* TASK STATEMENT *
Set down, character for character, everything in the records below from the line holding "This screenshot has height=592, width=364." down to the line holding "Toggle Show clipboard", and no other line.

============================================================

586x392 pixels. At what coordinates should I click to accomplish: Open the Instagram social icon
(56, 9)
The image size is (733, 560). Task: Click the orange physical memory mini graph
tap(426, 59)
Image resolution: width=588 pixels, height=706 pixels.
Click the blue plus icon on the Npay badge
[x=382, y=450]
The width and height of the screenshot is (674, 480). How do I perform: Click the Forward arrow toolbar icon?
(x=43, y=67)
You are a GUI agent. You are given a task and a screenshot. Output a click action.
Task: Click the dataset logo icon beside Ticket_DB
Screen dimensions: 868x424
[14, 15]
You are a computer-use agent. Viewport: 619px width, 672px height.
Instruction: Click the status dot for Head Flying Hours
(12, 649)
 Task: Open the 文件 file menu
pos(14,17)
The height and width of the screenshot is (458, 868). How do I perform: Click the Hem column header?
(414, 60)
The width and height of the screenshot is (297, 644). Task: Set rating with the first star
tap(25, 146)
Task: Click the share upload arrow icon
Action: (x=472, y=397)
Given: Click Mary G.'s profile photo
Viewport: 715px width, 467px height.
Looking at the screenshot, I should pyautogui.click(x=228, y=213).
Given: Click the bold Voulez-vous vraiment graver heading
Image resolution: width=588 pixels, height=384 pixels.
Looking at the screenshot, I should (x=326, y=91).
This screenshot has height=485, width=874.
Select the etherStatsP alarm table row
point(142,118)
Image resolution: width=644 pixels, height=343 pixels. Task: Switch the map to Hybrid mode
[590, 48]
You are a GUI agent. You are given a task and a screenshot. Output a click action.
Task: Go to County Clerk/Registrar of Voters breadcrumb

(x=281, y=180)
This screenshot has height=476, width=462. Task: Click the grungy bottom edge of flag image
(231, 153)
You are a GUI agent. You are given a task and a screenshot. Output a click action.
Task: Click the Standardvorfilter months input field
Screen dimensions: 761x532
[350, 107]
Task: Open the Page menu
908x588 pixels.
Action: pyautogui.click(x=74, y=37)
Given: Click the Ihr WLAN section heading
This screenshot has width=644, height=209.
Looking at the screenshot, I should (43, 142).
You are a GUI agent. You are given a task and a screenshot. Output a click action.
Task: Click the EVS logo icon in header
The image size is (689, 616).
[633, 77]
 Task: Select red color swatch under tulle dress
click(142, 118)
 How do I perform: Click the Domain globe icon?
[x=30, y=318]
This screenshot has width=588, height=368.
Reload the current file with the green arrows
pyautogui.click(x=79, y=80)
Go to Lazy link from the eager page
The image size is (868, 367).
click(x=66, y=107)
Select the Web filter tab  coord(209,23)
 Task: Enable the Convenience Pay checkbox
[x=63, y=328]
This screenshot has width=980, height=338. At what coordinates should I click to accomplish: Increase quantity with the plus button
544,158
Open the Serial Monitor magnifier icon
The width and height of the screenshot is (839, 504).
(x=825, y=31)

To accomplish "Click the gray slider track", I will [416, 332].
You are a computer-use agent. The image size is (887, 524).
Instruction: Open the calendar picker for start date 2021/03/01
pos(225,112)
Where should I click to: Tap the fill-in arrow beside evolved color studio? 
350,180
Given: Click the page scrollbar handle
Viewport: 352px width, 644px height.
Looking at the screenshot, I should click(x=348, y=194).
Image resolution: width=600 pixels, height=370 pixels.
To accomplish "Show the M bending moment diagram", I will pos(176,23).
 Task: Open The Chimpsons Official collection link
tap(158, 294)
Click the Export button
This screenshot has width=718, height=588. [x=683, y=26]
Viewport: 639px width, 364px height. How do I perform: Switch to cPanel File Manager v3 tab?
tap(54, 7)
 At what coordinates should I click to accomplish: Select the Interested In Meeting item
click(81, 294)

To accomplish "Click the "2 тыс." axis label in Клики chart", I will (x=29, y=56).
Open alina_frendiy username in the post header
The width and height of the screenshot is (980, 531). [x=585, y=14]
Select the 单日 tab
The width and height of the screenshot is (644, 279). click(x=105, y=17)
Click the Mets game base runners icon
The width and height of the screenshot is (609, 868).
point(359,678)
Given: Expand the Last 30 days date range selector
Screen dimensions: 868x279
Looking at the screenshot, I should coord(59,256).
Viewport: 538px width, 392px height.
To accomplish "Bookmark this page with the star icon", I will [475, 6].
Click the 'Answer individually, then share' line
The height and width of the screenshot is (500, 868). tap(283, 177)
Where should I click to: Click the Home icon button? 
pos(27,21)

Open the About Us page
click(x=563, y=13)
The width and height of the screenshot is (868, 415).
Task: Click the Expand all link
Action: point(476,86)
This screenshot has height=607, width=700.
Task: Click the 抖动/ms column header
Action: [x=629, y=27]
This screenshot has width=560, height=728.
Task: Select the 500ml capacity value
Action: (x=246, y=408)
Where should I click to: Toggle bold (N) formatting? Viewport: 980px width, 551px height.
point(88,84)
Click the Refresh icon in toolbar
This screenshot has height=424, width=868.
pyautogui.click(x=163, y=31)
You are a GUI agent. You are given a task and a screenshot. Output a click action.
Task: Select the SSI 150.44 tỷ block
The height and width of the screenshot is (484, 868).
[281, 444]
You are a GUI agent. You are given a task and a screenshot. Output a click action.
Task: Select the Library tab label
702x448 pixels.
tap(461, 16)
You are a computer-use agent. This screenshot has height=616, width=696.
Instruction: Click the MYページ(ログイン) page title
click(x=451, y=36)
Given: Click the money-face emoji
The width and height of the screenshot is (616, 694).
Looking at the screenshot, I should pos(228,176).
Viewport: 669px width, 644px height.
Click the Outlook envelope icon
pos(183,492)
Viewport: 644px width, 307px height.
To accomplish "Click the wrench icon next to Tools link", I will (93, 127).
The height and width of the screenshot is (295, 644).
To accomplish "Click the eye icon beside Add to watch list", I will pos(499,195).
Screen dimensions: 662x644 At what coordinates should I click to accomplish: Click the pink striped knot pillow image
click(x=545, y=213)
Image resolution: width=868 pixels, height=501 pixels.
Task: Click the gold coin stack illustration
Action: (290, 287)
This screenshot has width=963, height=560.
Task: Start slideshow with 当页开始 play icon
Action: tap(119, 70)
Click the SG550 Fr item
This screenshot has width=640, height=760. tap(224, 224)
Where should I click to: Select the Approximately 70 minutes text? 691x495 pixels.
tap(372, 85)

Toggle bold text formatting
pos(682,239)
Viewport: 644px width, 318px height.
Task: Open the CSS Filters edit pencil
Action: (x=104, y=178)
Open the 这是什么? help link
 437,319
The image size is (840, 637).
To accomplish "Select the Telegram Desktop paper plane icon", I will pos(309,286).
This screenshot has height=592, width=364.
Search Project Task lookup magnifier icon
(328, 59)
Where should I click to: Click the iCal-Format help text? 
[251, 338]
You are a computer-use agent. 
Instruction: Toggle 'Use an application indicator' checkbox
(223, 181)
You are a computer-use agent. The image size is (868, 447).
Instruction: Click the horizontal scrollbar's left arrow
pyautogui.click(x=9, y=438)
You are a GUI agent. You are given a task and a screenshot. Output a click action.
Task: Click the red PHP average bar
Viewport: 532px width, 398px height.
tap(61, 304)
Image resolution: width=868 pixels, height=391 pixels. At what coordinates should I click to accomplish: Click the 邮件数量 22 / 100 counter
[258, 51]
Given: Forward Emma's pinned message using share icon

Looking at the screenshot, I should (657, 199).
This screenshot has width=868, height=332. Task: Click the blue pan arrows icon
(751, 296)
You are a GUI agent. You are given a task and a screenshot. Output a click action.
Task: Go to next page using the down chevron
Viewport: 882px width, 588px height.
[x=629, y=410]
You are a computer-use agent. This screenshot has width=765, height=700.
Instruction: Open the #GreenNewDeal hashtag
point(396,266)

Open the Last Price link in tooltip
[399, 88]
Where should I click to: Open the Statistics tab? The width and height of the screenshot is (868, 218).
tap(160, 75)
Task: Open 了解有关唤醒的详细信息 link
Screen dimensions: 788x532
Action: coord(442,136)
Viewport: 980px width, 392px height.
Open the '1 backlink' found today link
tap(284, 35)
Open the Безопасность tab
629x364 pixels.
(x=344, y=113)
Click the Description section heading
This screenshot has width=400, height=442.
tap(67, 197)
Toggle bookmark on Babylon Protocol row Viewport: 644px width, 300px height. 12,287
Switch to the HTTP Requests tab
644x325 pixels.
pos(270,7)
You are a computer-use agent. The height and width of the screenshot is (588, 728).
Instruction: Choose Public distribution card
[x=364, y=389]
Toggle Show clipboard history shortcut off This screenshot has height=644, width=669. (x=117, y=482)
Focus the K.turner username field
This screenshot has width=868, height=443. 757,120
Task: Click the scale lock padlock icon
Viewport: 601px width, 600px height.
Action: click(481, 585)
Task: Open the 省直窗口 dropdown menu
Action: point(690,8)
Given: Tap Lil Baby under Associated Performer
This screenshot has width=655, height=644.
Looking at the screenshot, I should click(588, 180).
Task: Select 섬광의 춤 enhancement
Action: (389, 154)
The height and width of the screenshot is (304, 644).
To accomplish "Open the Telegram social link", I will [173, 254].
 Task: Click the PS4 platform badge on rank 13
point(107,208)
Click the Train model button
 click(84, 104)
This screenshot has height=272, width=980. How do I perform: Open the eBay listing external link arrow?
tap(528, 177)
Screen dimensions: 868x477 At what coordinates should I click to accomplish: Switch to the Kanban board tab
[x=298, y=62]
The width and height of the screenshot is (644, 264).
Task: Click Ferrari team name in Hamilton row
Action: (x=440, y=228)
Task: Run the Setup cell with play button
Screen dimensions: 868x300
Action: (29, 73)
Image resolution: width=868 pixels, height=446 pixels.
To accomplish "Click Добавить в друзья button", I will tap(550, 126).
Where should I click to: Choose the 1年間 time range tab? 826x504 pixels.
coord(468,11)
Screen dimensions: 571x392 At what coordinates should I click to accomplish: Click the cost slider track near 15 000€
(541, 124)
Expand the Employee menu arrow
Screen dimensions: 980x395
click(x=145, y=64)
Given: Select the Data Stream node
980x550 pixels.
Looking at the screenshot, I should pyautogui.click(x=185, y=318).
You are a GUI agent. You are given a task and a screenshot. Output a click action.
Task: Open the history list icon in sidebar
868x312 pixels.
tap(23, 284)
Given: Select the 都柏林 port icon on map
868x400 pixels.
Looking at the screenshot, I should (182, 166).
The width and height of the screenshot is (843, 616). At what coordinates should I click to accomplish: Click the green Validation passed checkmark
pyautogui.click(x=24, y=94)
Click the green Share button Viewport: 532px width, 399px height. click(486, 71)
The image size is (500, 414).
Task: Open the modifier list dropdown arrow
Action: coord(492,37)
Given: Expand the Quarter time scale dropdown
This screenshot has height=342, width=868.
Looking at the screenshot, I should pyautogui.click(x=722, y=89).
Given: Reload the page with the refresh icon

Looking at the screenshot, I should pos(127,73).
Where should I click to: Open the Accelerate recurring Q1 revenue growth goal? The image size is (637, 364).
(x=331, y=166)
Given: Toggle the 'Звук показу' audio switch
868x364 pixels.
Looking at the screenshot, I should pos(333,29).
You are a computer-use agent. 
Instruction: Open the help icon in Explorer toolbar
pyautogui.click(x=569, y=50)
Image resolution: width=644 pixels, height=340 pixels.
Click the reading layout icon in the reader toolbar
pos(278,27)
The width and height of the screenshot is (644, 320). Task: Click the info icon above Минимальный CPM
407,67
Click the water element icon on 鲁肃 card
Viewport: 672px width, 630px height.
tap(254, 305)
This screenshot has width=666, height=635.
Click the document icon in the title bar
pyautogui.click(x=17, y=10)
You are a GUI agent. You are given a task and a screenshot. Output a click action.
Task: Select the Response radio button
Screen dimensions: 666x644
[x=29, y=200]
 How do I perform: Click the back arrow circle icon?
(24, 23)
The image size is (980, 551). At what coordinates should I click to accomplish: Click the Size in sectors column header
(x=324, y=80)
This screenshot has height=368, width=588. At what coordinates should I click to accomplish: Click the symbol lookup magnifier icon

============================================================

* TASK RESULT *
This screenshot has height=592, width=364.
Search Project Task lookup magnifier icon
(328, 59)
Where should I click to: Click the iCal-Format help text? 
[251, 338]
You are a computer-use agent. 
Instruction: Toggle 'Use an application indicator' checkbox
(223, 181)
You are a computer-use agent. The image size is (868, 447).
Instruction: Click the horizontal scrollbar's left arrow
pyautogui.click(x=9, y=438)
You are a GUI agent. You are given a task and a screenshot. Output a click action.
Task: Click the red PHP average bar
Viewport: 532px width, 398px height.
tap(61, 304)
Image resolution: width=868 pixels, height=391 pixels. At what coordinates should I click to accomplish: Click the 邮件数量 22 / 100 counter
[258, 51]
Given: Forward Emma's pinned message using share icon

Looking at the screenshot, I should (657, 199).
This screenshot has width=868, height=332. Task: Click the blue pan arrows icon
(751, 296)
You are a GUI agent. You are given a task and a screenshot. Output a click action.
Task: Go to next page using the down chevron
Viewport: 882px width, 588px height.
[x=629, y=410]
You are a computer-use agent. This screenshot has width=765, height=700.
Instruction: Open the #GreenNewDeal hashtag
point(396,266)

Open the Last Price link in tooltip
[399, 88]
Where should I click to: Open the Statistics tab? The width and height of the screenshot is (868, 218).
tap(160, 75)
Task: Open 了解有关唤醒的详细信息 link
Screen dimensions: 788x532
Action: coord(442,136)
Viewport: 980px width, 392px height.
Open the '1 backlink' found today link
tap(284, 35)
Open the Безопасность tab
629x364 pixels.
(x=344, y=113)
Click the Description section heading
This screenshot has width=400, height=442.
tap(67, 197)
Toggle bookmark on Babylon Protocol row Viewport: 644px width, 300px height. 12,287
Switch to the HTTP Requests tab
644x325 pixels.
pos(270,7)
You are a computer-use agent. The height and width of the screenshot is (588, 728).
Instruction: Choose Public distribution card
[x=364, y=389]
Toggle Show clipboard history shortcut off This screenshot has height=644, width=669. (x=117, y=482)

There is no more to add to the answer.